(DATA PROVIDED)
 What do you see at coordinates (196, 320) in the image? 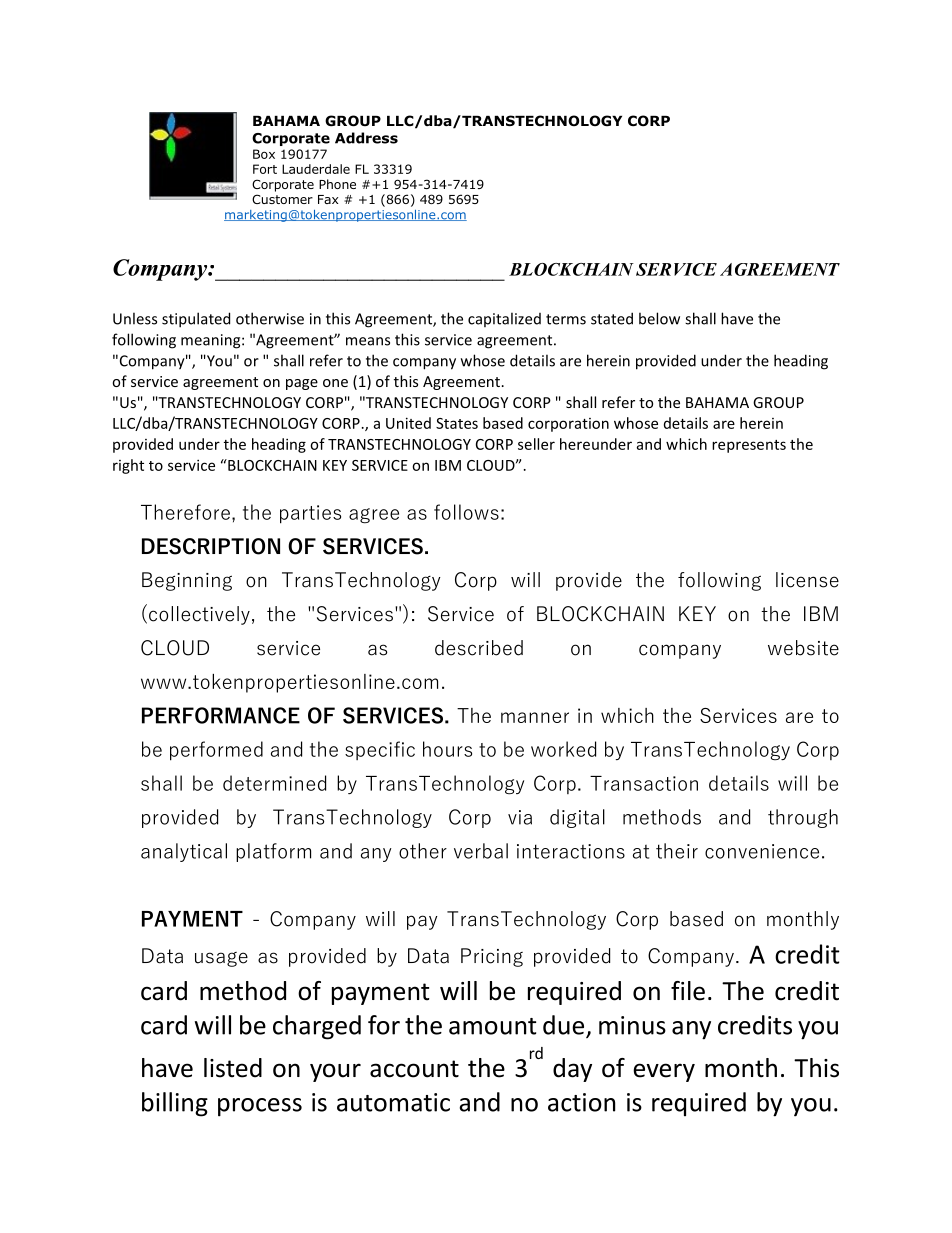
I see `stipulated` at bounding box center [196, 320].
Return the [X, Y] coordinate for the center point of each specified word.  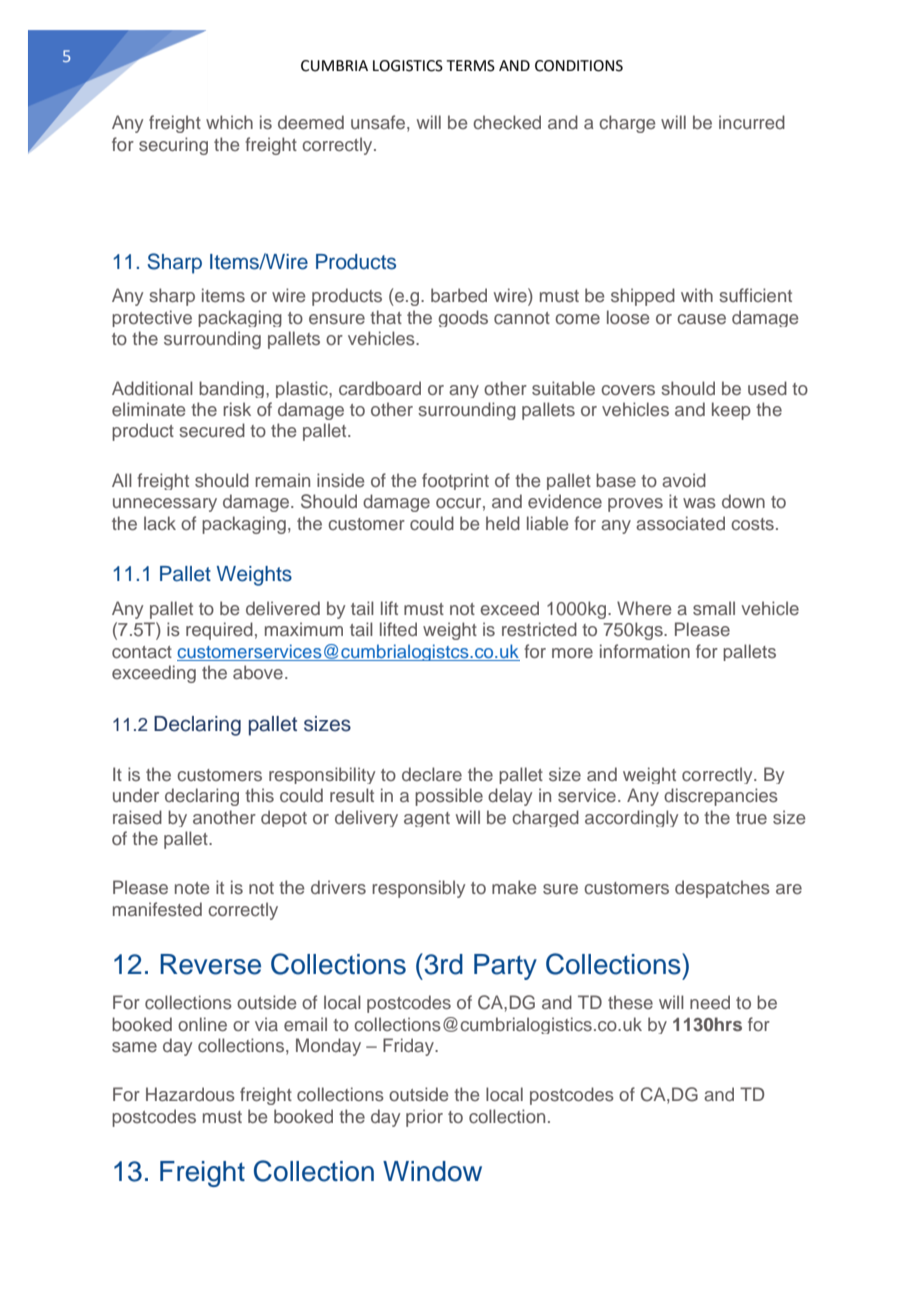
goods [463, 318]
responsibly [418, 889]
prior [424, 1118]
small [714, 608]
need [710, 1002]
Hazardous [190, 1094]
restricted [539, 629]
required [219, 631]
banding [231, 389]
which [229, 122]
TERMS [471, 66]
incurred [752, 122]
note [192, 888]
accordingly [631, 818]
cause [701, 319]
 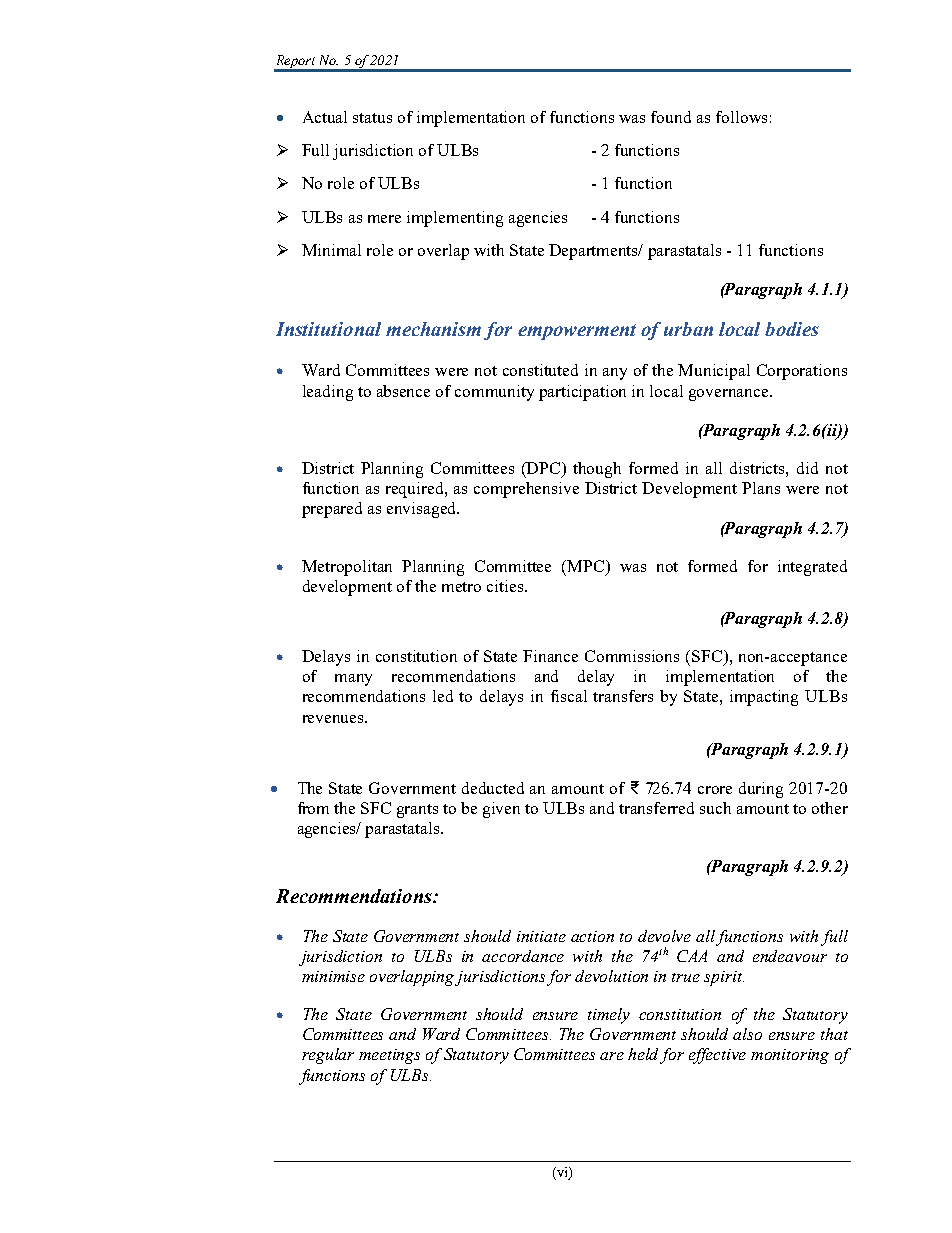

---

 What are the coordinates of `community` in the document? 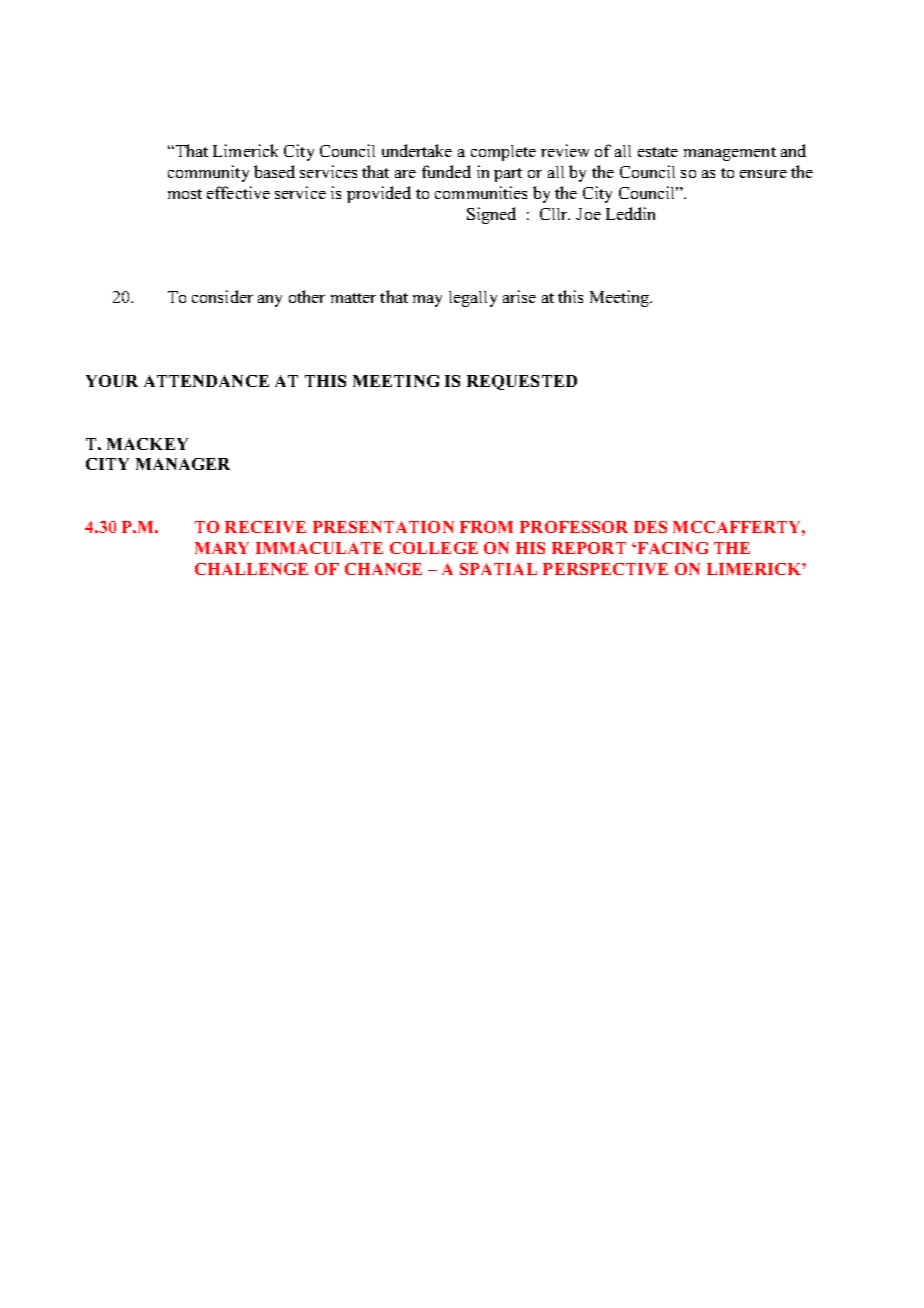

==

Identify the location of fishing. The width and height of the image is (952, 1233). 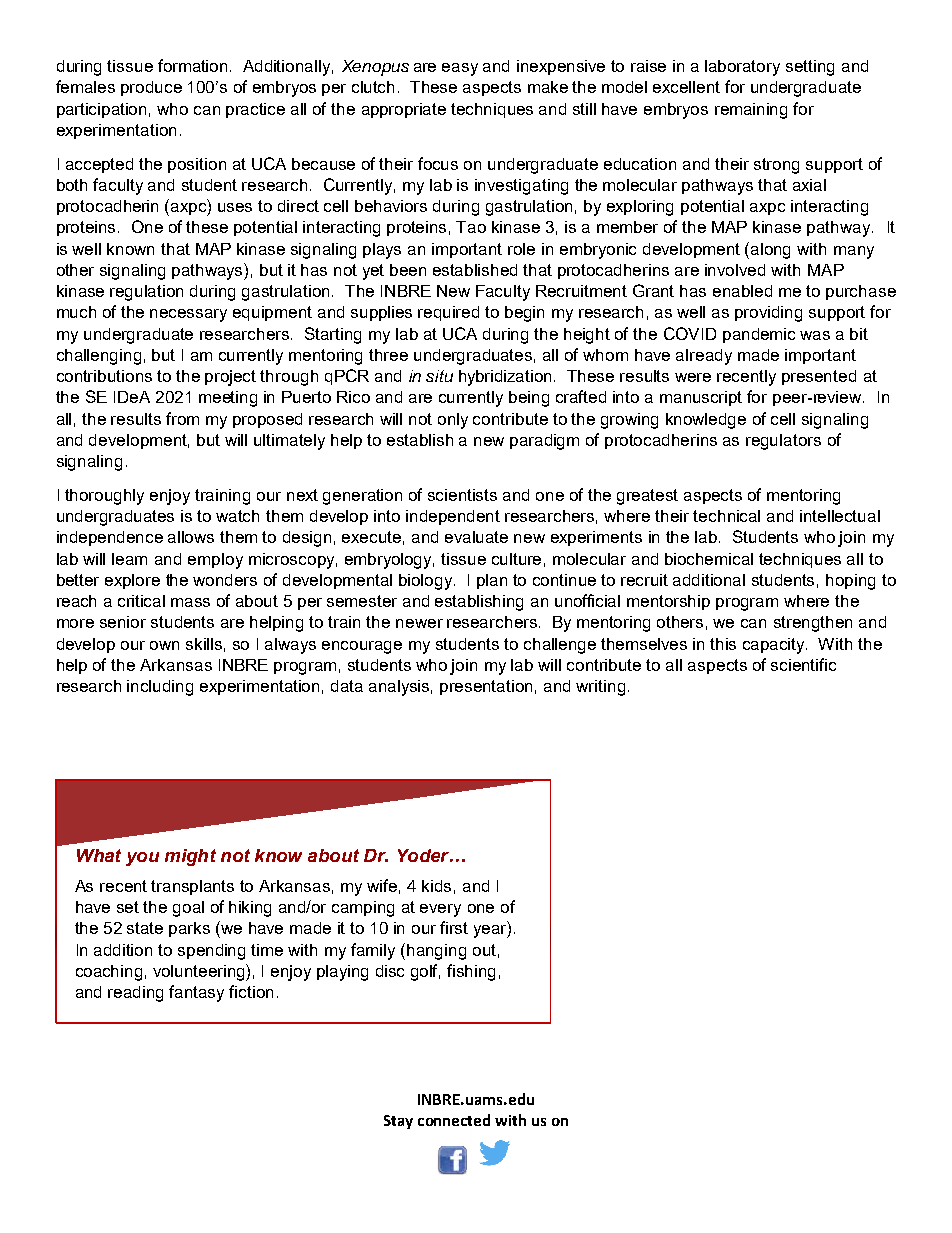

(TASK PROMPT)
Retype the material word for word, beginning at the line that contains "What do you" and stopping after the line that contains "restricted [539, 629]". Leave the pictures out.

(WRITTEN REPLY)
 What do you see at coordinates (196, 320) in the image? 
I see `stipulated` at bounding box center [196, 320].
Return the [X, Y] coordinate for the center point of each specified word.  
goods [463, 318]
responsibly [418, 889]
prior [424, 1118]
small [714, 608]
need [710, 1002]
Hazardous [190, 1094]
restricted [539, 629]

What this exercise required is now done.